** Opening The data block **

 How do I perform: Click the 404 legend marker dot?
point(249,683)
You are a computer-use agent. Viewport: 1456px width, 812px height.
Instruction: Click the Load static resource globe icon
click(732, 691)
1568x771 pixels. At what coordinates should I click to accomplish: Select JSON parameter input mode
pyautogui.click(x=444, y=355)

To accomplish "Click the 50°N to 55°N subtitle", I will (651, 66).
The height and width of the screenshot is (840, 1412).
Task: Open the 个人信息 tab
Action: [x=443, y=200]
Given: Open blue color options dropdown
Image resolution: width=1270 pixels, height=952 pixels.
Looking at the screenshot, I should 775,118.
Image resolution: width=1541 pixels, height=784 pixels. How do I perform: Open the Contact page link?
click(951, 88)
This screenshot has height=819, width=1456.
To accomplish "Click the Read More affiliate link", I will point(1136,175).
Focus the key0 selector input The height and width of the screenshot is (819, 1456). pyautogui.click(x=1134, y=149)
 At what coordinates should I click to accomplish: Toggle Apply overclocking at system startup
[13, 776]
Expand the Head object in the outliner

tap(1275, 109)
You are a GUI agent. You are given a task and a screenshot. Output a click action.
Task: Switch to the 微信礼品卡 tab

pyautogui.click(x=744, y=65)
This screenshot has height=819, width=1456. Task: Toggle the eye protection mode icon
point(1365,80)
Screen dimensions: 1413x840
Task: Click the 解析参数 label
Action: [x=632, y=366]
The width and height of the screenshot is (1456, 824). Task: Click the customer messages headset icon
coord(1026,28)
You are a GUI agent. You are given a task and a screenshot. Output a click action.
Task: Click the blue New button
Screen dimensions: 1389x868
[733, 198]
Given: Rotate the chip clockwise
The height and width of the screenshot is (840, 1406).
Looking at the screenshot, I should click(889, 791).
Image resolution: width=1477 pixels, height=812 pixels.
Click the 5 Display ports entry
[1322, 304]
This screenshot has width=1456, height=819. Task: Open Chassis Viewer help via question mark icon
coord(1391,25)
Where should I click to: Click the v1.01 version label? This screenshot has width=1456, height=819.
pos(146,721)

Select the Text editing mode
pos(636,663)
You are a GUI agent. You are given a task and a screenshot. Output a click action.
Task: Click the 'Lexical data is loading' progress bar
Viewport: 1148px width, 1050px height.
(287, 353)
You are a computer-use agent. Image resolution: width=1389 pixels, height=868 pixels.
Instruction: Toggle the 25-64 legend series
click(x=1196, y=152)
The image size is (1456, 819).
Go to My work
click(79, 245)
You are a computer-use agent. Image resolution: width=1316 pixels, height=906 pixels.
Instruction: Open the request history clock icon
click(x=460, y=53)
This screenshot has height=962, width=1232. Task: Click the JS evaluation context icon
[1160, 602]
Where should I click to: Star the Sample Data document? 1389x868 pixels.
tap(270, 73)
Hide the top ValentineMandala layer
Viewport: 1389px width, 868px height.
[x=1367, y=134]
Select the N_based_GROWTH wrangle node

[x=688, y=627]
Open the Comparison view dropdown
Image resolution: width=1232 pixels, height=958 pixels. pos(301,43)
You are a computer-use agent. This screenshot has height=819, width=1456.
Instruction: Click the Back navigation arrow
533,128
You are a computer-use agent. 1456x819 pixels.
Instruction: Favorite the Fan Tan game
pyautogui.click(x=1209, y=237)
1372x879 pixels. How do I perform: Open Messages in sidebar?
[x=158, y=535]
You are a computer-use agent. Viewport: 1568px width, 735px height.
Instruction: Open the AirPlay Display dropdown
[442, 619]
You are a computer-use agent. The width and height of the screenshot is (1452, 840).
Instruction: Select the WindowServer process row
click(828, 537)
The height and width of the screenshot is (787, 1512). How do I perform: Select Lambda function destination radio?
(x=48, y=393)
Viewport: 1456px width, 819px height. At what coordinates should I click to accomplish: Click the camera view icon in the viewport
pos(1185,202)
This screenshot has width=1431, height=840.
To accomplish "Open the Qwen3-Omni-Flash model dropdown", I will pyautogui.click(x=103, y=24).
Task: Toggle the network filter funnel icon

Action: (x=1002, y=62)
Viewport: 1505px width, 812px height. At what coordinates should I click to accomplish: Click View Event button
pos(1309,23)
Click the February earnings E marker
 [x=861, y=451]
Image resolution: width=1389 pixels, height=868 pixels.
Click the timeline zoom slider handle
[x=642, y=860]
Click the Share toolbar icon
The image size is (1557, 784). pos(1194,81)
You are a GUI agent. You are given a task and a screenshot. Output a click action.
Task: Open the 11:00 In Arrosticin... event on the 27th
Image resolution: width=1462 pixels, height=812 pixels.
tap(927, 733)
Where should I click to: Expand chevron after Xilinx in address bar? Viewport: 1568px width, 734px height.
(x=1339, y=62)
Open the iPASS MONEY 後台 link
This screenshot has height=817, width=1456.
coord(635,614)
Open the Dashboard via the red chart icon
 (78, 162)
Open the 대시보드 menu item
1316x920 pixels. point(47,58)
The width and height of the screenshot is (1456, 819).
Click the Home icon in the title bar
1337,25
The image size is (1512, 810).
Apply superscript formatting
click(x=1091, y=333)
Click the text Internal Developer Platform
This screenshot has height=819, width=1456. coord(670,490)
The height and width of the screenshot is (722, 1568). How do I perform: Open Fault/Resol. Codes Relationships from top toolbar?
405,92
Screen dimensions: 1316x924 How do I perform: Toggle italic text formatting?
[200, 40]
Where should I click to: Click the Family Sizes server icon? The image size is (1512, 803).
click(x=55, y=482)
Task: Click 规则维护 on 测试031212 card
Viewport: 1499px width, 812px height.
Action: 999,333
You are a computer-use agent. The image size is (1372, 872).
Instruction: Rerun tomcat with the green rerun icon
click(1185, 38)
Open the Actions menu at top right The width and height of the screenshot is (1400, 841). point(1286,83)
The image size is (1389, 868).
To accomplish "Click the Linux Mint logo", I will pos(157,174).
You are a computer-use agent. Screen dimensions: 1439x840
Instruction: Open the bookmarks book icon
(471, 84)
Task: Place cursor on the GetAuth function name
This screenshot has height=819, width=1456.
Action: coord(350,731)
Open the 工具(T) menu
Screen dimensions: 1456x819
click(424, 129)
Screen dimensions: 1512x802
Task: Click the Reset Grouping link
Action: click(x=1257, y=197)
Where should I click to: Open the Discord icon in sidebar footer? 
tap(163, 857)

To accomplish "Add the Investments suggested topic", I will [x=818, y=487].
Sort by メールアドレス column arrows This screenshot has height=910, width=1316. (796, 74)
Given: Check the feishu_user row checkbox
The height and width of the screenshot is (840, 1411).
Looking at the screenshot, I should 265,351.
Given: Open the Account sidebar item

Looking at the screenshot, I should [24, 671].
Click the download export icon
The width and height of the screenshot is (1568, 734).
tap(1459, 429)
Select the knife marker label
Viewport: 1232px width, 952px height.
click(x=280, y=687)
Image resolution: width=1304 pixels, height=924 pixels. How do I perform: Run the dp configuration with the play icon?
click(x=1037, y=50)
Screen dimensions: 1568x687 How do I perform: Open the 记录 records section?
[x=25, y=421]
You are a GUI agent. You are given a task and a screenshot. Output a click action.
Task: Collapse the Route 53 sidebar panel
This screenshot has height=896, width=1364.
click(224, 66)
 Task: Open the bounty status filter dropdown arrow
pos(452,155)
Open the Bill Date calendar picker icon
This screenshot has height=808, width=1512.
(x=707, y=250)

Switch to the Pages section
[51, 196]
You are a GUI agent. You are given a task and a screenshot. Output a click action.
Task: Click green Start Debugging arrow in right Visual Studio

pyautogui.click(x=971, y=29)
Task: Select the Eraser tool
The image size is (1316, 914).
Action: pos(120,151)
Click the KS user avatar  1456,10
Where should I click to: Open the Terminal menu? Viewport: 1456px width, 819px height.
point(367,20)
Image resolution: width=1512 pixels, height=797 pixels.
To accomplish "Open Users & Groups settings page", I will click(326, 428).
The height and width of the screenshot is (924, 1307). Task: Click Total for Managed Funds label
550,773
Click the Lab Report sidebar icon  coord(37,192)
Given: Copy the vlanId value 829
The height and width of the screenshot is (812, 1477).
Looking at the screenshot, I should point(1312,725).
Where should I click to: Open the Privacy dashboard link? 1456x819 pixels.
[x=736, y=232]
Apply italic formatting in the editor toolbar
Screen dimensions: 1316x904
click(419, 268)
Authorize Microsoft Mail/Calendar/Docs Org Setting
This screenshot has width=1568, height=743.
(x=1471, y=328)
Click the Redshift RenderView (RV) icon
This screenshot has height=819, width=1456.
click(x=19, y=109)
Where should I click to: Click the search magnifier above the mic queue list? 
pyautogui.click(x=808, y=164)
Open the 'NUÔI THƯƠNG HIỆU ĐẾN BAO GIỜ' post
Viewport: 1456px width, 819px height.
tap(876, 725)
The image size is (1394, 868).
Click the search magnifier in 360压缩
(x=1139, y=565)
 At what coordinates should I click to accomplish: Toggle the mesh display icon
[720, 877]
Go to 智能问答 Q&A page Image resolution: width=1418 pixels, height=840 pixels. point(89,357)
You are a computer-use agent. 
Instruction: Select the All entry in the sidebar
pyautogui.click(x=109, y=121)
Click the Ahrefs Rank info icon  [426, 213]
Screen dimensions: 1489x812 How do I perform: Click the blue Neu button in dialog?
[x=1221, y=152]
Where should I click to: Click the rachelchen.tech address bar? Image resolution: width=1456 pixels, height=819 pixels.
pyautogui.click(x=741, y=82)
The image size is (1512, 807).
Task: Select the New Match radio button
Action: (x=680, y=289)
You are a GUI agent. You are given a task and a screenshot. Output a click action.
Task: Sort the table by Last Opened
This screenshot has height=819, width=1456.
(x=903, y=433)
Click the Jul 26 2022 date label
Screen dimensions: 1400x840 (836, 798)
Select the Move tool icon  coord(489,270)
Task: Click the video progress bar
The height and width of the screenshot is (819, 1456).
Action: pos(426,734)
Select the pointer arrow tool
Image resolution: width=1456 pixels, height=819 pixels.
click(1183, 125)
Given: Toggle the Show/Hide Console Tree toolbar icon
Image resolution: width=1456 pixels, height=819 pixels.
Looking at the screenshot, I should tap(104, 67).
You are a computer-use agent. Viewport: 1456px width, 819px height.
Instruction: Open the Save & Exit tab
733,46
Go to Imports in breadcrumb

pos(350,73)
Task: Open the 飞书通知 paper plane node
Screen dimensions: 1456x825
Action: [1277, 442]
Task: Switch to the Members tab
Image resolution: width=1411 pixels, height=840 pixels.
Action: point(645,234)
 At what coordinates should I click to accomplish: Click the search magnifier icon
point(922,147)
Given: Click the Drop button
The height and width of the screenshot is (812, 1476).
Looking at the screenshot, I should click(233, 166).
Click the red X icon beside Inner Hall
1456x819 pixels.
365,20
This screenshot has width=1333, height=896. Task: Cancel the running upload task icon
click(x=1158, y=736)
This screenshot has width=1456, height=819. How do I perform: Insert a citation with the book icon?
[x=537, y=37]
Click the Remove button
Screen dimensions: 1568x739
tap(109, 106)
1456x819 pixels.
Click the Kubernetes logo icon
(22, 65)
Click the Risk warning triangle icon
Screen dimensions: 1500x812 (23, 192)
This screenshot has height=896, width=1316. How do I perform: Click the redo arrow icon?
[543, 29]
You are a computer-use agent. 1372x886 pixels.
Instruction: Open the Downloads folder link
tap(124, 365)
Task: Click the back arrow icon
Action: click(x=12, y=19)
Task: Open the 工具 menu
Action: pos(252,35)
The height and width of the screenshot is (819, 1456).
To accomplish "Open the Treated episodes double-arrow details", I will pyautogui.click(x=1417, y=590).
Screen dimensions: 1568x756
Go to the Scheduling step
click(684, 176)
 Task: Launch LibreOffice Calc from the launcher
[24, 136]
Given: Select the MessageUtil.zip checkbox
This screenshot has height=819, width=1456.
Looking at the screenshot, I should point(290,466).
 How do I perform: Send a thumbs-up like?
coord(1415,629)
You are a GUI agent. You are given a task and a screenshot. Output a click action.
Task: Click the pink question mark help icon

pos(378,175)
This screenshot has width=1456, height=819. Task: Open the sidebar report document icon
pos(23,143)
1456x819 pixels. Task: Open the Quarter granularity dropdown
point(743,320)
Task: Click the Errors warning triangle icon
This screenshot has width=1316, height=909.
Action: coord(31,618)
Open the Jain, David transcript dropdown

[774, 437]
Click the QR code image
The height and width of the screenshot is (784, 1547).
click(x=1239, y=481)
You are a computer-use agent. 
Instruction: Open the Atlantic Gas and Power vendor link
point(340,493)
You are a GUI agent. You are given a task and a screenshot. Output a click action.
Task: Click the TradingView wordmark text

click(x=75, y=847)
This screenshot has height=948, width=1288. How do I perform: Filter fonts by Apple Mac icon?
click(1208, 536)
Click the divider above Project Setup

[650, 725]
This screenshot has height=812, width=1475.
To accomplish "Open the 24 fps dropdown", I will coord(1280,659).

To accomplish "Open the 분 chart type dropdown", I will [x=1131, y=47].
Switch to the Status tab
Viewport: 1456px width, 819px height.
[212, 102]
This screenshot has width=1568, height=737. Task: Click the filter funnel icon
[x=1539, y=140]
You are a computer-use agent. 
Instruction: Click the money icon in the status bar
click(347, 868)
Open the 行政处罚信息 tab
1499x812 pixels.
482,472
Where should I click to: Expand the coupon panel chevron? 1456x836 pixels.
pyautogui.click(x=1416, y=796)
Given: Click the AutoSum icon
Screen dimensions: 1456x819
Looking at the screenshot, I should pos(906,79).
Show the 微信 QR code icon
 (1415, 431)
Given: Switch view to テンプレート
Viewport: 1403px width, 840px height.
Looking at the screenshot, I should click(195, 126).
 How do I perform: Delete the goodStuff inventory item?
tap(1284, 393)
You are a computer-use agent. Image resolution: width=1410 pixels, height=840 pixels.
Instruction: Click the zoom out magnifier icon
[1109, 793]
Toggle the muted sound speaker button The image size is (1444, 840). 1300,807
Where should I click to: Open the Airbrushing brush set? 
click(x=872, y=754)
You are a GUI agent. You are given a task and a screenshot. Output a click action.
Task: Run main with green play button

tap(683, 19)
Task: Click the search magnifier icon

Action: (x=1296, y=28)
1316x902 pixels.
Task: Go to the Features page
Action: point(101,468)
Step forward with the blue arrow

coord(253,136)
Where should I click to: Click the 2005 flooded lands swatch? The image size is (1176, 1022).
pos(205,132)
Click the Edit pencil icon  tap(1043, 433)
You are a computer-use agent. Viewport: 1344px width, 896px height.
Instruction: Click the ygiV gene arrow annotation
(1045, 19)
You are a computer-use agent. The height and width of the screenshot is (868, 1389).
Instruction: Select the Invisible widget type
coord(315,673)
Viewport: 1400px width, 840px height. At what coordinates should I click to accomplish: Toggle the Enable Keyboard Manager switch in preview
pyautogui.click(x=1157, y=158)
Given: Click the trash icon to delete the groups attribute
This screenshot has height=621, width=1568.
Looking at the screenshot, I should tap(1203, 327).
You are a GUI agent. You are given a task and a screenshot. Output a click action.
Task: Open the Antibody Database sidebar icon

** Closing The data block **

The required output is a copy of each line in the records where the string "checkbox" occurs.

Given: Check the feishu_user row checkbox
Given: Select the MessageUtil.zip checkbox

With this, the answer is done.